A agressão foi apresentada por Israel como um “ataque preventivo” contra o desenvolvimento de armas nucleares pelo Irã e matou, além de civis, altos comandantes militares e cientistas nucleares iranianos. A resposta veio algumas horas depois, com salvas de mísseis que romperam as defesas antiaéreas israelenses,atingindo a capital Tel Aviv e vários outros pontos de Israel.
Após 10 dias, os EUA entraram diretamente no conflito e atacaram três instalações nucleares iranianas. O Irã respondeu bombardeando a base militar dos EUA no Catar – a maior no Oriente Médio. Na sequência, Donald Trump anunciou o cessar-fogo entre Israel e Irã, reivindicando ter “destruído completamente” as instalações nucleares iranianas.
Um relatório vazado da própria inteligência americana, no entanto, indica que os ataques fizeram o programa nuclear do Irã retroceder “apenas alguns meses”. Segundo as autoridades de saúde iranianas, mais de 600 pessoas morreram no país – a maioria civis. Em Israel, as contagens apontam 28 mortos.
Em entrevista ao Intercept Brasil, Nasser, estudioso da região há cerca de 30 anos, analisa os ataques e sua relação com fatos históricos como a invasão do Iraque pelos Estados Unidos em 2003 ou o episódio conhecido como o “laptop da morte” em 2005.
Para ele, a maior parte da imprensa contribui para a naturalização dos crimes de guerra cometidos em sequência por Israel – além de reproduzir estereótipos e desinformação sobre o Irã. O especialista retoma a história do país no século 20 e a sequência de intervenções ocidentais na região, estratégica dos pontos de vista econômico, militar e geopolítico, para contrapor essa visão hegemônica.
Intercept – Como entender o ataque israelense ao Irã no contexto do genocídio em Gaza e, mais amplamente, do projeto de “novo Oriente Médio” de Benjamin Netanyahu? O ataque ao Irã é funcional a esse projeto?

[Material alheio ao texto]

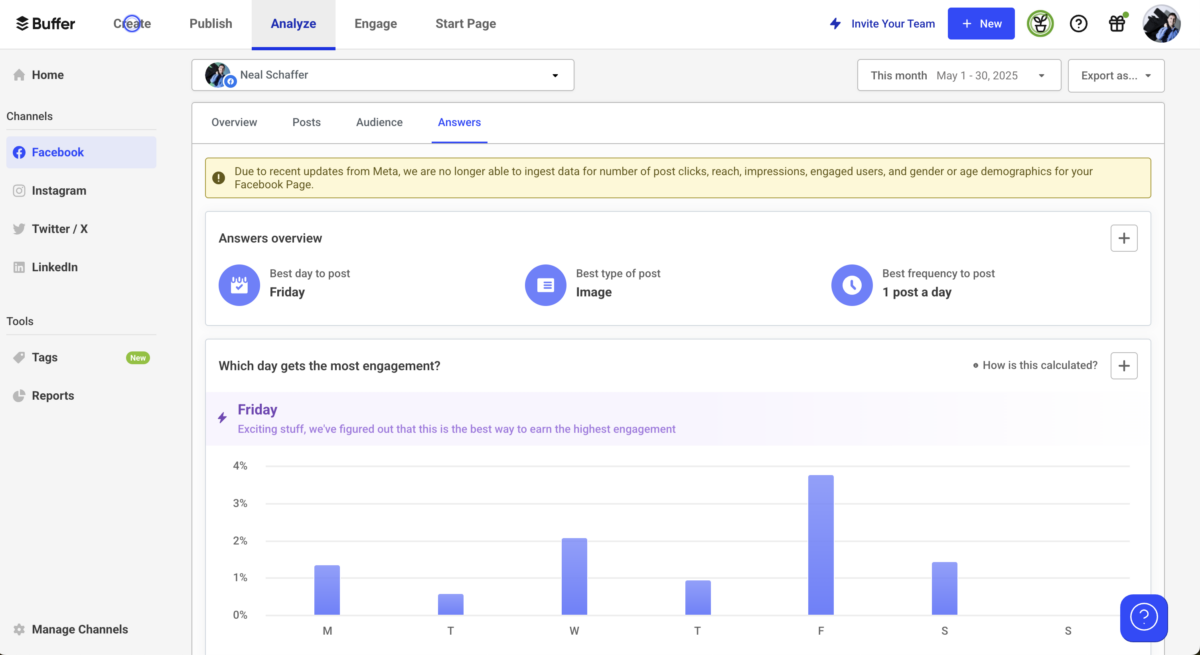Open the Neal Schaffer channel dropdown
This screenshot has width=1200, height=655.
coord(383,75)
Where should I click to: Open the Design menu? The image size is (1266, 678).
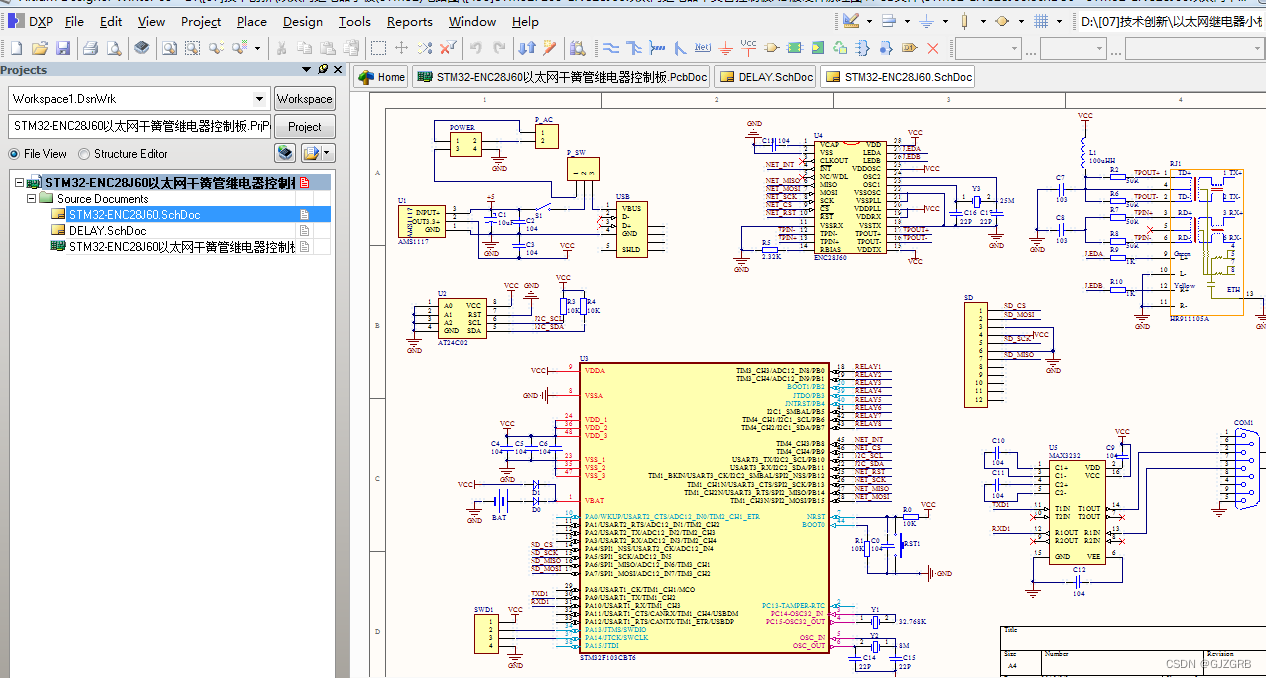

Salem Nasser – A chave de leitura que uso há bastante tempo para entender a questão Palestina é percebê-la no contexto de um projeto colonial, sionista e imperialista representado por Israel. E, como tal, esse projeto não se realiza sem chegar ao Irã.
A cada dia, torna-se mais claro que Israel atua como uma espécie de extensão, de dependência, dos Estados Unidos no Oriente Médio – e eu digo isso como alguém que sempre foi contrário a definições que tentam explicar Israel de maneira banal, simplista.
Mas os últimos dois anos deixaram claro que Israel funciona como uma base militar avançada. Concretamente, Israel não teria feito o que fez em Gaza, no Líbano e em outras frentes por tanto tempo se não recebesse ajuda ilimitada. E não apenas porque essa é muito grande, mas porque se revelou o quão frágil Israel é sem ela.
Sem todas as potências ocidentais atuando para sustentar esse projeto – por mais que Israel possa ter bombas atômicas, ou projetos de bombas atômicas em desenvolvimento – a sua fragilidade intrínseca fica rapidamente demonstrada. Sem esse apoio, Israel não daria conta sequer de vencer o Hamas em Gaza.
Israel parte para atacar todos à sua volta porque não pode ter um competidor na região.
Então, se a chave de leitura é perceber o chamado eixo da resistência que se enfrenta com um projeto que não é apenas israelense, mas um projeto de poder colonial, fica muito claro que isso teria que chegar ao Irã. Depois do 7 de outubro [de 2023], quando se revelou a fragilidade da defesa isralense, ainda mais.
Israel responde não apenas com um desejo de vingança ilimitado, mas também precisa provar que é capaz de se defender e dominar os demais, expandindo seu projeto, eliminando a sensação de insegurança para o futuro – e nada disso acontece se o Irã continua onde está, como está.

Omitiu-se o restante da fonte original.